**EXERCISES TO COMPLETE:**
A - In the column on the effort to recall Gov. Jared Polis, how many signatures did the group need to force a special election?
B - Carry on the column about the Polis recall effort from the point where it ends.

**SOURCE EXCERPT:**
Everyone knew, and many predicted, that the effort to recall Gov. Jared Polis effort would end not just in failure, but in spectacular failure.

But what I didn’t predict was that the Dismiss Polis group would herald its spectacular failure with an announcement on the Capitol steps, inviting the TV cameras to show all Colorado how inept they can be.

They had a lot of boxes out there, filled, they said, with signatures. They needed 631,266 to force a special election. They said they had 300,000 unchecked signatures. For all I know, they might have 300 valid ones. They won’t turn them in to the Secretary of State’s office to be counted because, they said, they might want to recall Polis again and apparently the law doesn’t allow someone to sign more than one recall petition against an officeholder in the same term.

The explanation doesn’t sound quite right to me. If nothing else, I’m sure the collectors would like to keep that entirely unsubstantiated 300,000 figure in our minds. (If anyone wants to do an official count, I’m more than ready to bet the under.)

When the effort to recall state Rep. Tom Sullivan failed just as spectacularly as the recall-Polis movement, I asked whether the Colorado GOP knew enough to be embarrassed. I think we have now answered that question. The attempt to recall Polis may not have been an official GOP project, but it’s close enough. Marianne Goodland of Colorado Politics reports that groups aligned with House Minority Leader Patrick Neville donated $10,000 to the effort.

**DATA SECTION:**

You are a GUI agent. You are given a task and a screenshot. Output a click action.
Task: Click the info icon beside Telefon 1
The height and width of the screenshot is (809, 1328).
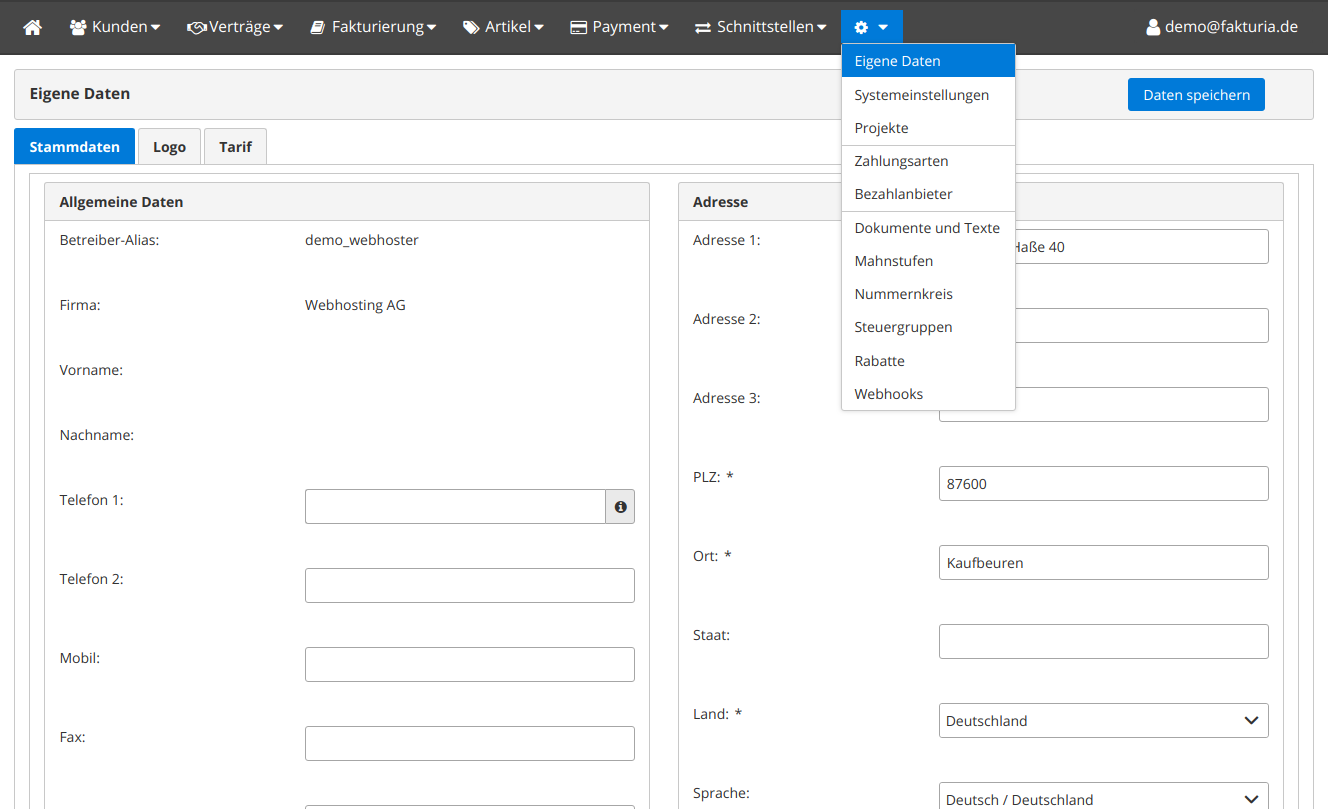(620, 507)
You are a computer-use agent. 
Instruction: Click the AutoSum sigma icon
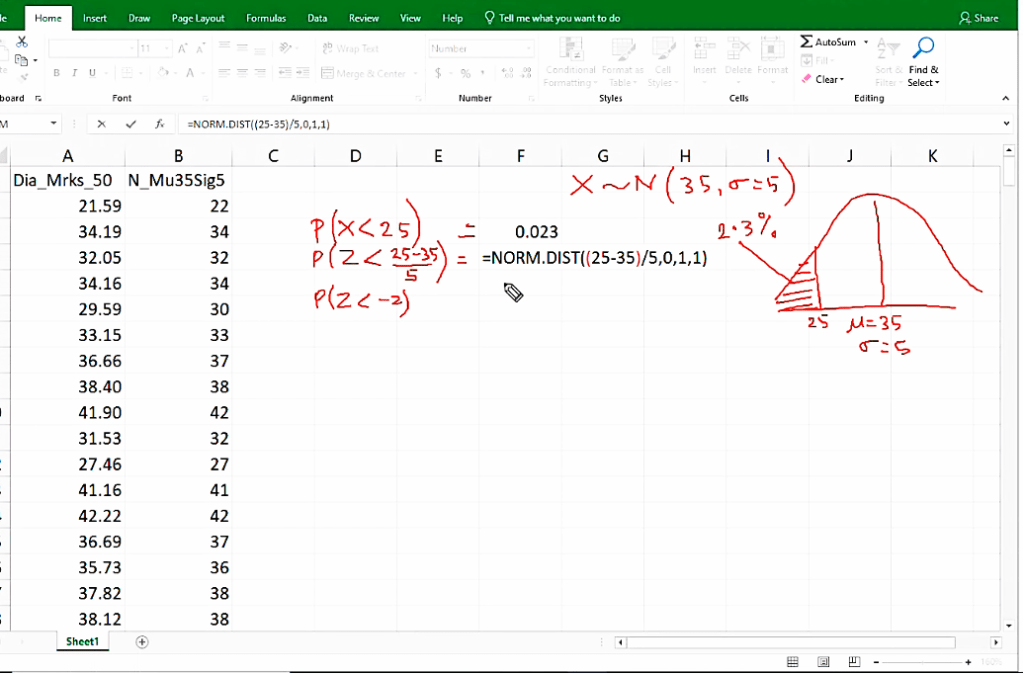pyautogui.click(x=806, y=42)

**RESPONSES BY TASK:**
A - 631,266

B -
And remember Ken Buck’s speech when he was elected GOP state chair last March, promising Democrats would need to learn how to spell r-e-c-a-l-l in the coming months? We remember Sen. Cory Gardner standing on the stage in support of Buck.

What’s the GOP’s plan here?

There are three more recall efforts ongoing, including one targeting Senate President Leroy Garcia, who was re-elected in 2018 with 74 percent of the vote. How do you think that one is going to end up?

This plan – and I’m being generous with that word because the whole thing might as well have been written with a presidential Sharpie – was to try to show that Coloradans regret their decision to reject Republicans at every turn last year. If you need a refresher course here, the Democrats won every key statewide office, both houses of the legislature and Mike Coffman’s U.S. House seat. It was the most momentous night for Colorado Democrats in memory.

Each recall effort serves only as a reminder that Republicans regularly lose in regular elections in Colorado. And now that we have the Polis-recall failure atop the Sullivan-recall failure atop more failures to come, the effort also serves to reinforce the concept that Colorado Republicans can’t seem to win at anything these days.

You think Gardner’s not worried about his prospects? When it comes to statewide office, he’s basically the last Republican standing. The best thing Gardner has going for him as of now is the Democratic Senatorial Campaign Committee’s apparent strong-arming of Democratic consultants and strategists not to work with Andrew Romanoff’s campaign. That’s a Dems-in-disarray unforced error for you.

What Gardner doesn’t have going for him is everything else, including polls showing him losing to a generic Democrat, much less John Hickenlooper, by 8-10 points in 2020. Not coincidentally, the latest Morning Consult tracking poll has Trump’s Colorado approval rating at 39-57, down 18 points.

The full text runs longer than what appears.